3) 3) Abrams v. U.S. is the one I picked.
facts of the case – Espionage Act case. Four refugees from the Czarist Russia. 3 = anarchist 1 = socialist. All outraged at Pres. Wilson’s decision to send troops to Russia after Bolshevik Revolution. They through leaflettes in NY at night, urging a general strike to protest what was going on in Russia. Charged with an attempt to harm American prosecution of the war against Germany. P 76.
issue of law – According to the Act, it is breaking that law/act. Clearly with what was written about the Act above, what the four men did was wrong. However, looking at it today, all they really did was yes they did denounce what was going on, but they dropped leaflets and didn’t really harm people. The language of the leaflets, according to the book, is got the crime label. P76.

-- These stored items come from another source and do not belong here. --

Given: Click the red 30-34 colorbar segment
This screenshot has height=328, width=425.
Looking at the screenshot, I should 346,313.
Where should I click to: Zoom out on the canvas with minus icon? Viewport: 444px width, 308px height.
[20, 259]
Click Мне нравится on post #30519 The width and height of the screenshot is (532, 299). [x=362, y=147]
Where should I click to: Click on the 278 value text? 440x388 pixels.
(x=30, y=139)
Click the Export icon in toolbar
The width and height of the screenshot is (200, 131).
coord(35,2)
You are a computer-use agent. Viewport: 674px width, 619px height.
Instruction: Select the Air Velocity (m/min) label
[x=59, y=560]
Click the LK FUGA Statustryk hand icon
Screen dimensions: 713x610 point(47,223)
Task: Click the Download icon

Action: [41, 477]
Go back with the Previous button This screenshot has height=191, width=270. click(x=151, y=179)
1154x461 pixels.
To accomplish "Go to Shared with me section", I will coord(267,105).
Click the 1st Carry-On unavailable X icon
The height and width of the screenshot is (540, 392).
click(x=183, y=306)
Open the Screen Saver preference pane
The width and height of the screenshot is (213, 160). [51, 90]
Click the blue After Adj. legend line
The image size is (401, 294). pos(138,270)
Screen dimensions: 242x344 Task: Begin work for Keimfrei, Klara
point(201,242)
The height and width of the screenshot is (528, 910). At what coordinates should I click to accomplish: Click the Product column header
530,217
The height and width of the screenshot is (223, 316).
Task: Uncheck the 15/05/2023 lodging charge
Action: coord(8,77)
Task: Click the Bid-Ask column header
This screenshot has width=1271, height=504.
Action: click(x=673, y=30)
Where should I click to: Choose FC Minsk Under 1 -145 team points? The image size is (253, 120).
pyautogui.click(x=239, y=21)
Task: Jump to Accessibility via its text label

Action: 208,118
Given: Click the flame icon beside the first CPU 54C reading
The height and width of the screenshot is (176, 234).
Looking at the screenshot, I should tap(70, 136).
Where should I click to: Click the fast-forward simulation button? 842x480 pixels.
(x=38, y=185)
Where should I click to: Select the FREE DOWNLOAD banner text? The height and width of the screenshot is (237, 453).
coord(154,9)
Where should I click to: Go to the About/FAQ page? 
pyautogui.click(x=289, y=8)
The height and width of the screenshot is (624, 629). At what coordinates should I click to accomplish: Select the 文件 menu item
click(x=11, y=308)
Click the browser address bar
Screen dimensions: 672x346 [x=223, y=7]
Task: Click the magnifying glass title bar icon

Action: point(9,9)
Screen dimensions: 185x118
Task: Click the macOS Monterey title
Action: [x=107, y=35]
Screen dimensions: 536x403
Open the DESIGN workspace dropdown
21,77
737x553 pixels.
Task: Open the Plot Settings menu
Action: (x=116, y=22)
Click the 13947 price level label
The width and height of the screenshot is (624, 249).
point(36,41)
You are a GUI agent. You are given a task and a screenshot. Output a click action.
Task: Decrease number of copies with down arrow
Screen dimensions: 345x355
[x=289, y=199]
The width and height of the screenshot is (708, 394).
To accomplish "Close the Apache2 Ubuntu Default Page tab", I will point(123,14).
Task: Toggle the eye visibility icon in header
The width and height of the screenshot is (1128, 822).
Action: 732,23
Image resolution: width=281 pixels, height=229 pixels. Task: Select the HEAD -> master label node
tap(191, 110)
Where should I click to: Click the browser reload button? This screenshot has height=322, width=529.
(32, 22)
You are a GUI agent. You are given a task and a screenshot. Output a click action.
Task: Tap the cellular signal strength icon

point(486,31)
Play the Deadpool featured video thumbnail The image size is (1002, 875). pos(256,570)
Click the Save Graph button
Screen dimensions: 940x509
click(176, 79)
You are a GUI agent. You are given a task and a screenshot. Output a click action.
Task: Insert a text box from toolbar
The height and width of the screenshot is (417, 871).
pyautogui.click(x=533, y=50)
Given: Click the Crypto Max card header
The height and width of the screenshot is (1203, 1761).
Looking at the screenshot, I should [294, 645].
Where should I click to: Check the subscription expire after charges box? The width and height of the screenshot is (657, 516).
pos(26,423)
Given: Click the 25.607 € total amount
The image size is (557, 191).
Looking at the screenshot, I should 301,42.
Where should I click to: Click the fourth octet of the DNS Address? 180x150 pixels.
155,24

Quote – Justice Holmes, “I never have seen any reason to doubt…that the questions of law that alone were before this court…were rightfully decided.” p 77.
Tuesday, January 29, 2008
Due Process and Other Questions
Walter Burgwyn Jones - He was an Alabama court judge and later on a politician. Since he was a judge, I am guessing he was an honest, thinking man. Back then, since he was from the south, he was probably a "southern gentelman" as well. Looking at a few websites about the man, he ran in 1956 for president and receieved only one electorial vote, getting destroyed in the race. He wrote "Citizenship and Voting in Alabama," "Confederate War Poems," "Alabama...Practice of Law." He was the judge in the in the below case. Jones did everything in his power to not allow the African Americans to not have any rights in the case. Jones apparently overruled his own book, which is ironic.
T. Eric Embry - He was a defense lawyer, and a member of the Alabama Supreme court as a judge (justice). Embry, "who as a trial lawyer represented The New York Times in what became the landmark libel case New York Times Company v. Sullivan." (according to query.nytimes.com)
King John would not have approved because the due process system all comes down to fairness, and in this case there was no fairness going on. The climate in Alabama at the time was ignorance and blatant racism, as well as complete unfairness as to how the case was handled.